Rwanda: mons. Kambanda (Kibungo), “chiese piene e vocazioni aumentate, dopo il genocidio decisiva la via della riconciliazione”

“La sofferenza e la guerra hanno portato la gente molto vicina a Dio: le chiese sono piene. Le vocazioni sono aumentate: molti ragazzi vogliono mettersi al servizio della Chiesa e abbiamo il problema di non essere in grado di formarli tutti come si deve. La Chiesa si impegna anche gestendo molte scuole, molte strutture sanitarie e attività di sviluppo. Non si può solo predicare alla gente affamata, bisogna impegnarsi a combattere la povertà”. Lo dice mons. Antoine Kambanda, vescovo di Kibungo in Rwanda, che è stato recentemente ospite del vescovo di Crema, mons. Daniele Gianotti, in un’intervista pubblicata dal settimanale diocesano “Il Nuovo Torrazzo”. Il presule parla della situazione del Rwanda, dalla guerra civile a oggi, e spiega che “dopo il genocidio del ’94 che ha distrutto tutte le strutture, le relazioni umane e il tessuto sociale, come Chiesa, in questi anni, abbiamo lavorato molto per la riabilitazione della società, per riparare i rapporti sociali, le strutture sia interiori che esteriori, quelle del cuore e quelle materiali”. Da allora si è verificato “un periodo di emergenza: mancavano cibo, medicine e scuole”. “Prima abbiamo dovuto sfamare la gente – racconta -, poi riabilitare i cuori: la via della riconciliazione è stata la nostra pastorale”. Da qui la scelta di aprire “una via di ascolto: ognuno raccontava la sua storia e il suo problema e gli altri ascoltavano senza giudicare, cercando di capire la sofferenza altrui.
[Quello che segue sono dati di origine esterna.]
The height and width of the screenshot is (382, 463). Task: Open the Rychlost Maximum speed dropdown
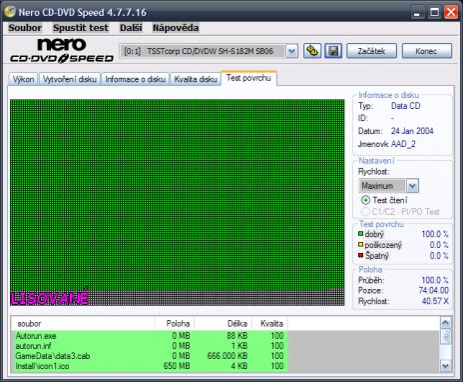pos(412,186)
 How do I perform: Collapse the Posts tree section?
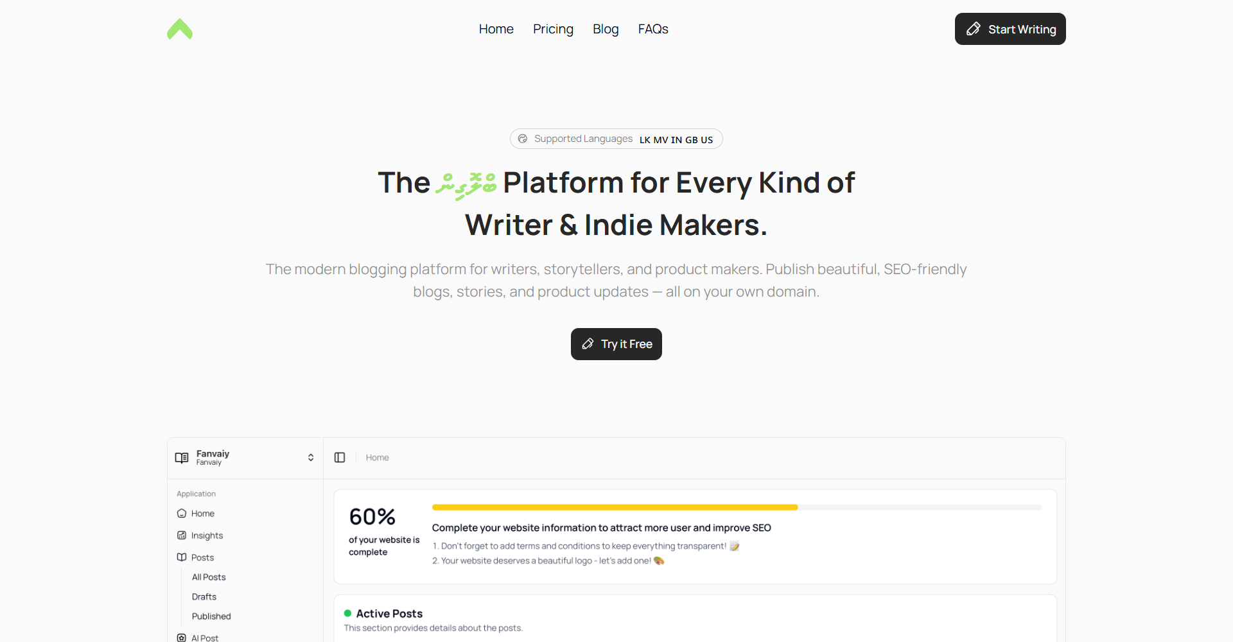point(202,557)
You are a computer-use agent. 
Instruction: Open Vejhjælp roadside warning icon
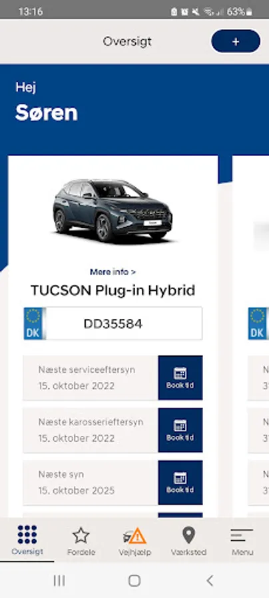click(x=135, y=536)
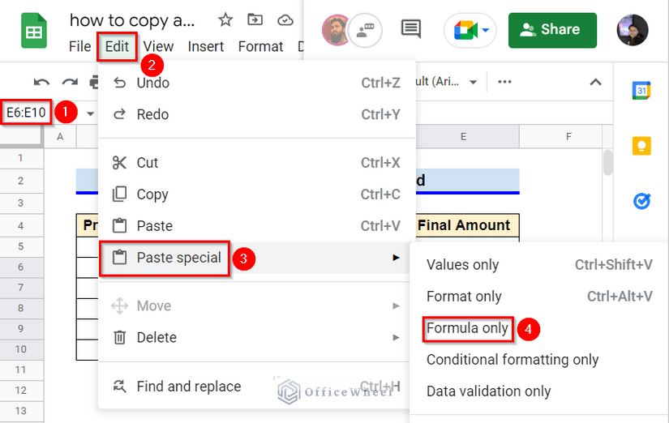Open the Google account profile avatar
Image resolution: width=669 pixels, height=423 pixels.
click(632, 30)
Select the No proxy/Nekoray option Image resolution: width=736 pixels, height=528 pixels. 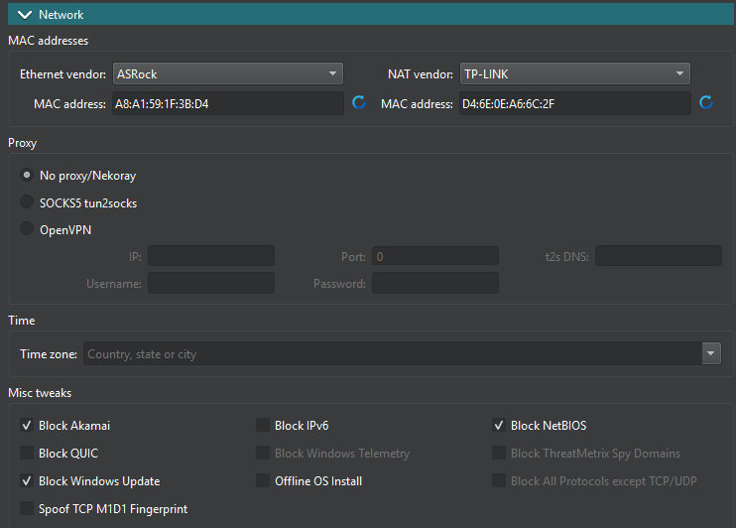click(x=27, y=176)
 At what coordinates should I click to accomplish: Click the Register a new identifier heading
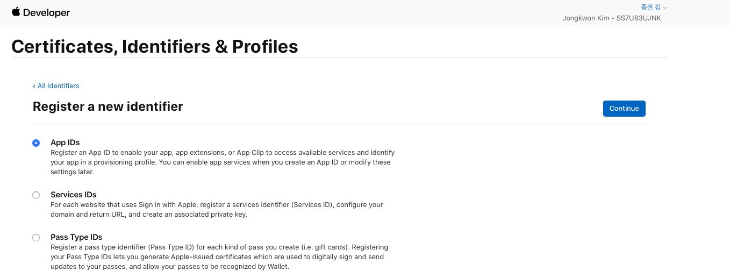(108, 106)
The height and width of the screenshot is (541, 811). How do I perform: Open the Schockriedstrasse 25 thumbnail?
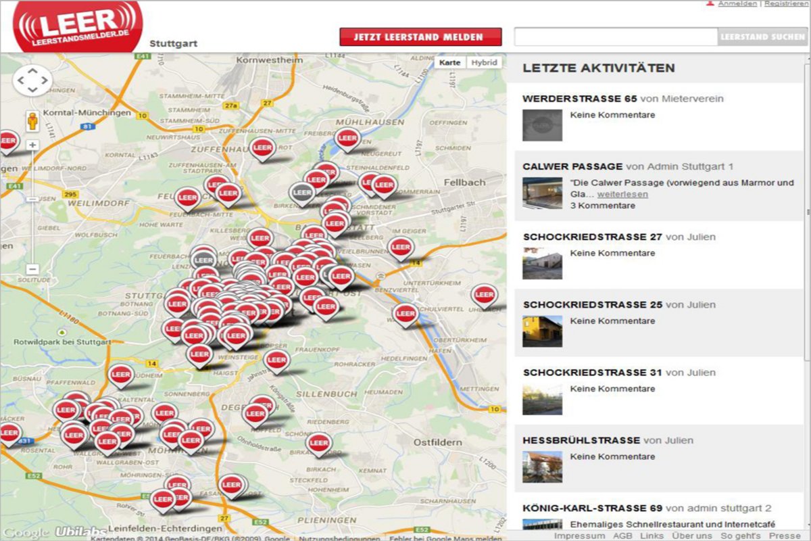[542, 331]
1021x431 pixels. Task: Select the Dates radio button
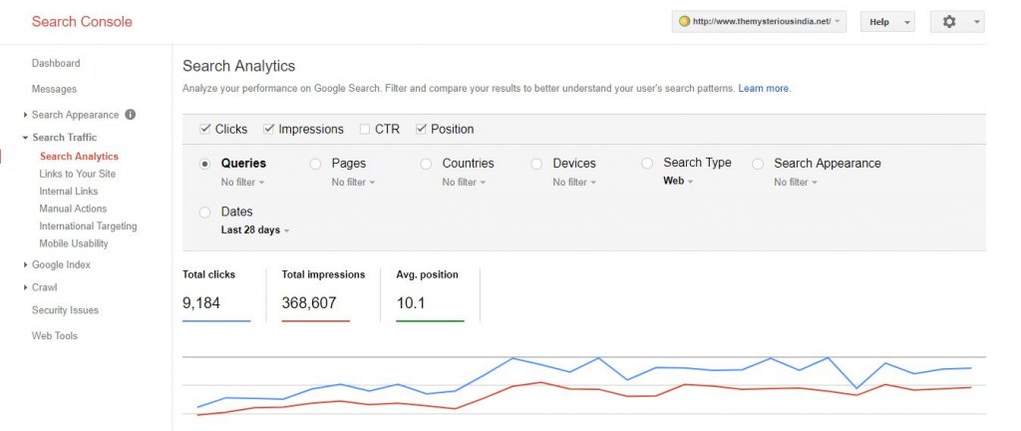point(205,213)
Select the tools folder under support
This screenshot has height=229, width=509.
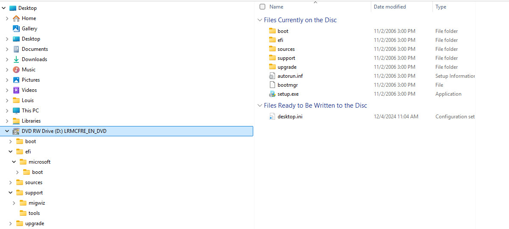coord(30,213)
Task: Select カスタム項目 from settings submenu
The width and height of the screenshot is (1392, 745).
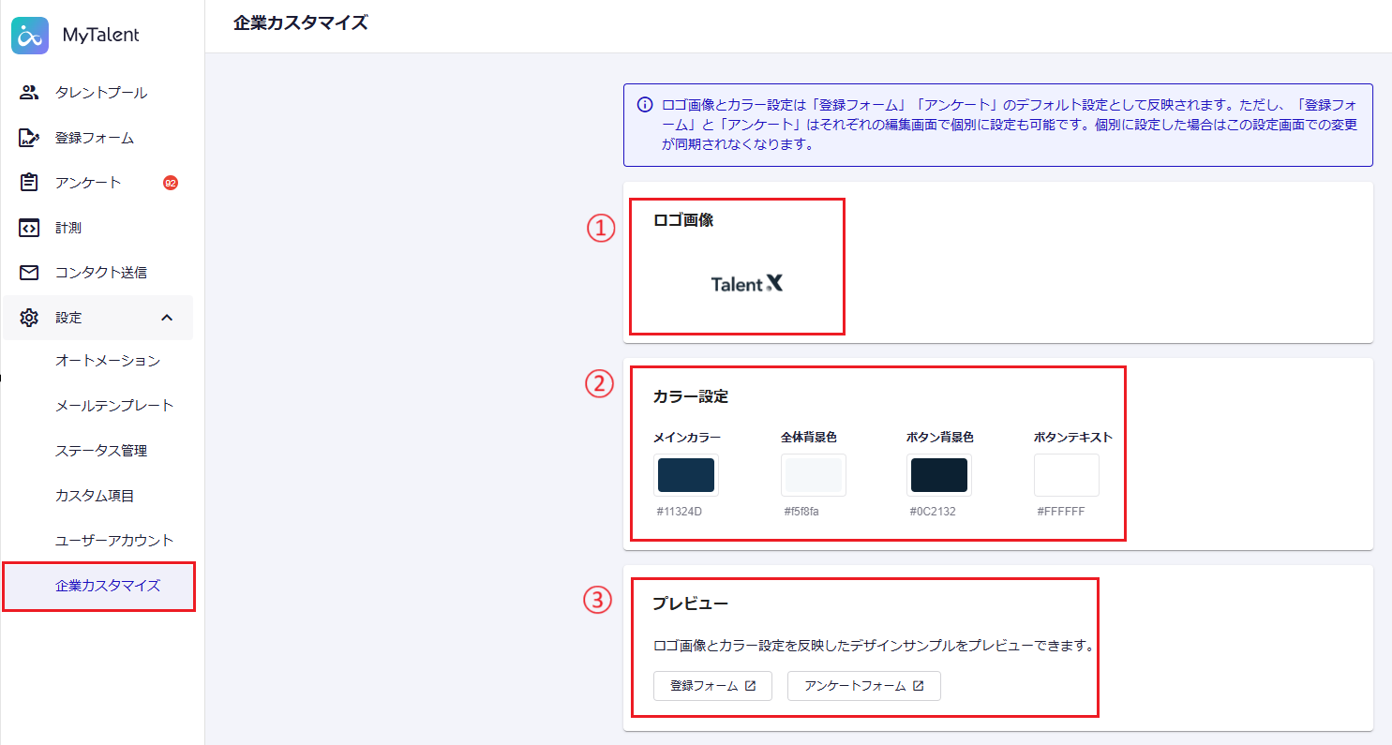Action: (x=95, y=496)
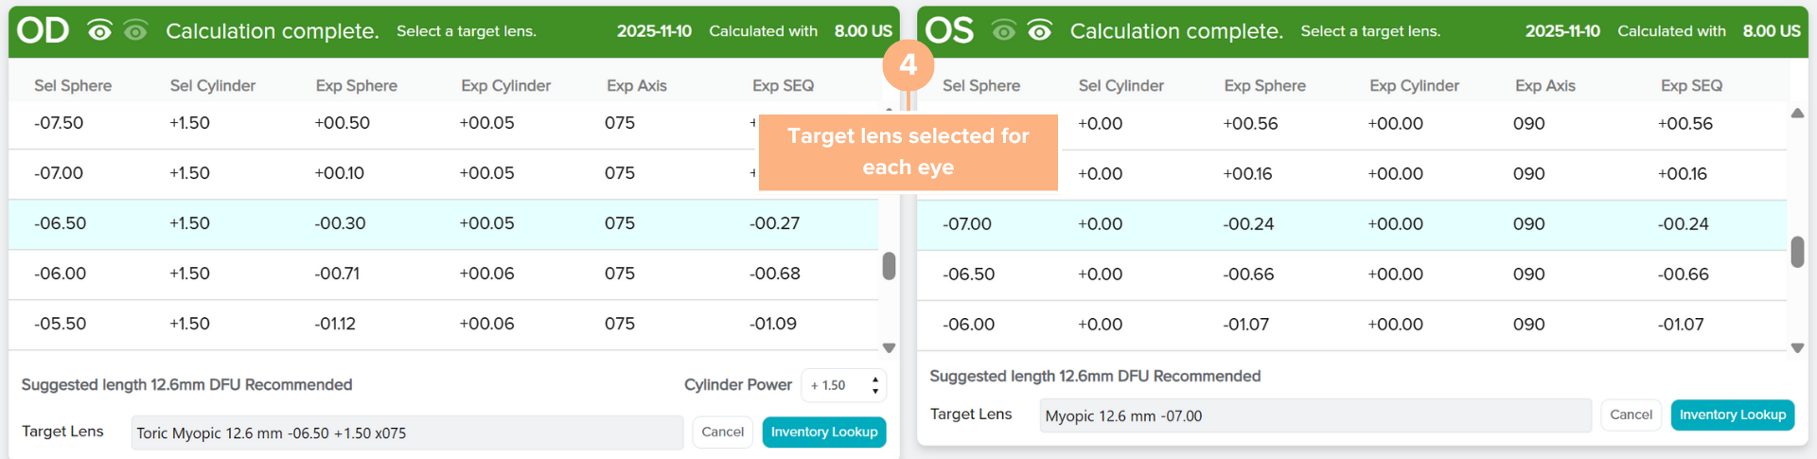Click the active eye icon in OS header
The height and width of the screenshot is (459, 1817).
[x=1039, y=31]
Quando si condivide la sofferenza, anche colui che ha fatto il male riesce a confessare le sofferenze che ha procurato e il suo dispiacere. Questa condivisione ha aperto una via di riconciliazione”. Il vescovo racconta così che “abbiamo avuto le confessioni dei crimini e il perdono che le vittime hanno offerto: questo ha dato la forza di vivere ancora in Rwanda”. Nel Paese opera una missione della diocesi di Reggio Emilia, dove più volte si è recato mons. Gianotti. Con lui il vescovo del Rwanda pensa alla “possibilità di organizzare qualcosa insieme”. “Ho parlato con il direttore del centro missionario. L’idea è quella di organizzare qualche forma di scambio tra le due diocesi. Ma è ancora tutto da maturare”.